La déclaration d’accident du travail régularisée par l’employeur le 29 novembre 2018 mentionne au titre des circonstances de l’accident survenu le 27 novembre 2018 à 06h30 :
« activité de la victime lors de l’accident : meulage et ébavurage de pièce en acier.
nature de l’accident : à 6h30 alors qu’il entendait déplacer une pièce qu’il venait d’ébavurer à l’aide d’une potence M. [V] s’est coincé les doigts de la main droite entre l’aimant et l’élingue textile. »
Le certificat médical initial en date du 27 novembre 2018 fait état de : « doigts de porte, fracture P3 D2 droit ».
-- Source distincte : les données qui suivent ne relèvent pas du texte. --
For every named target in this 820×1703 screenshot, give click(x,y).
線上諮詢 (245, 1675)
Les lésions relatives à l’accident ont été déclarées consolidées le 30 août 2020 avec attribution d’un taux d’incapacité permanente partielle de 7 %.
Monsieur [V] a saisi le pôle social du tribunal judiciaire de Lyon, le 9 juin 2021 aux fins de reconnaissance de la faute inexcusable de l’employeur et de l’entreprise utilisatrice à l’origine de l’accident du travail.
Monsieur [V] expose qu’il occupait un poste à risque au sein de l’entreprise utilisatrice et qu’il n’a pas bénéficié d’une formation renforcée à la sécurité prévue par les dispositions de l’article L. 4154 – 2 du code du travail.
Il demande en conséquence au tribunal de dire et juger que la faute inexcusable des sociétés [6] et [7] est présumée et que l’employeur est dans l’incapacité de renverser cette présomption.
À titre subsidiaire, il fait valoir que l’accident est survenu alors qu’il a eu recours à une potence et à un aimant qui n’était pas l’outil adapté pour le travail qu’il avait à réaliser ; que la société [7] avait connaissance du risque dès lors que le poste d’opérateur de production affecté au pliage de tôles nécessite l’utilisation de machines dangereuses ; qu’elle ne justifie d’aucune mesure de prévention afin d’éviter le risque puisqu’il n’a pas bénéficié de formation spécifique à l’opération de levage qu’il devait réaliser.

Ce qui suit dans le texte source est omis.